What you are asked to do
Change "Random Reads" to "Sequential Reads" in everything from the start of the material down to the line containing "The width and", and reproduce those lines with nothing else altered.

==== Available data ====

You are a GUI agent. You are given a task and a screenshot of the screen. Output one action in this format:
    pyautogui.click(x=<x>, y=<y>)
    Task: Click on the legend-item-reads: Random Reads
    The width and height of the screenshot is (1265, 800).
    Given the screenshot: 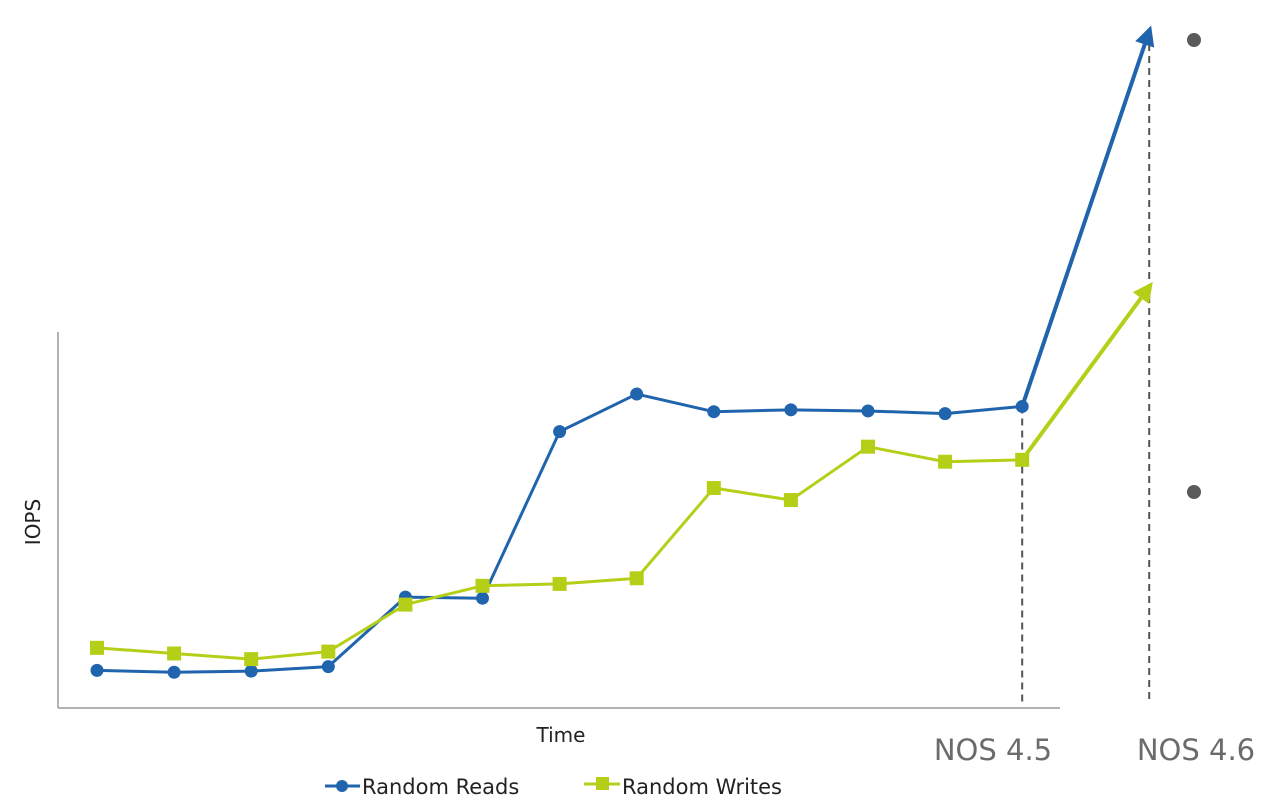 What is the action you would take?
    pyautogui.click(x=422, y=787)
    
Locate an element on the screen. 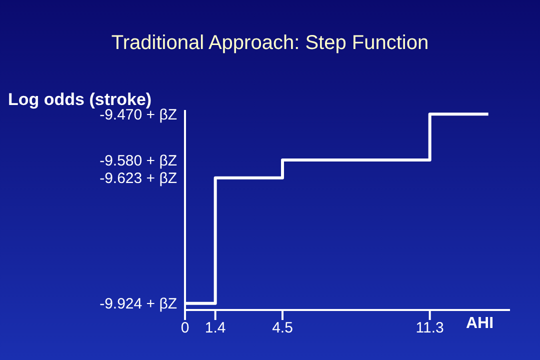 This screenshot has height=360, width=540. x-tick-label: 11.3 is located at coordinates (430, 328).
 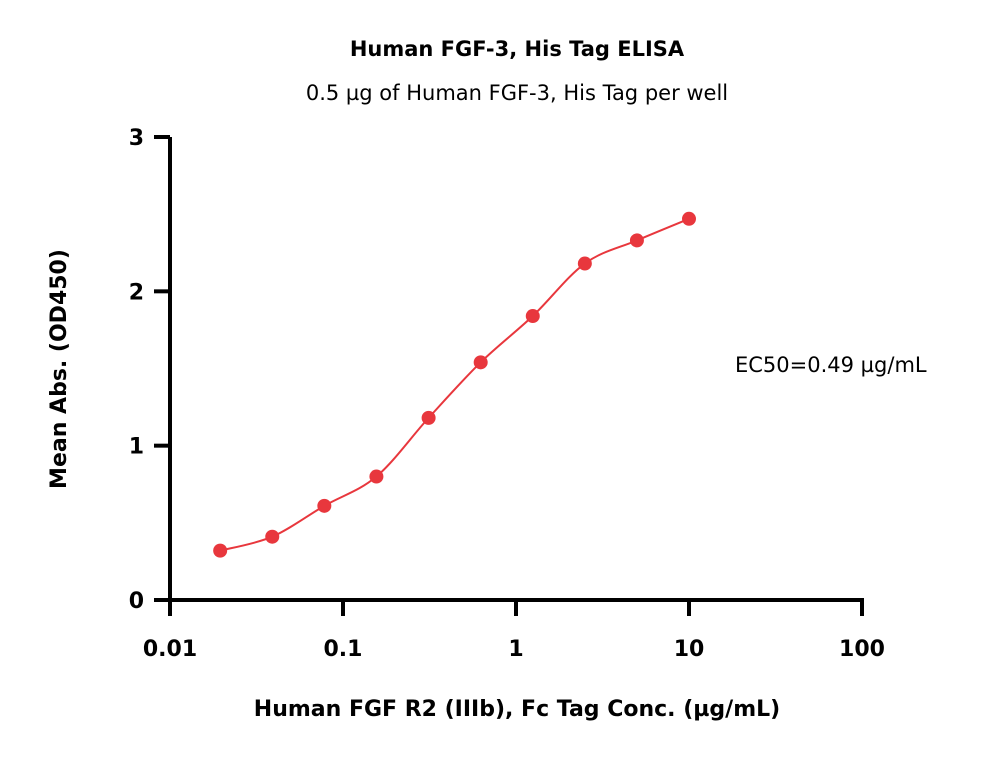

====

Output
You are a GUI agent. You are given a task and a screenshot of the screen. Output one action in this format:
    pyautogui.click(x=<x>, y=<y>)
    Task: Click on the legend-item-reads: Sequential Reads
    The width and height of the screenshot is (1265, 800).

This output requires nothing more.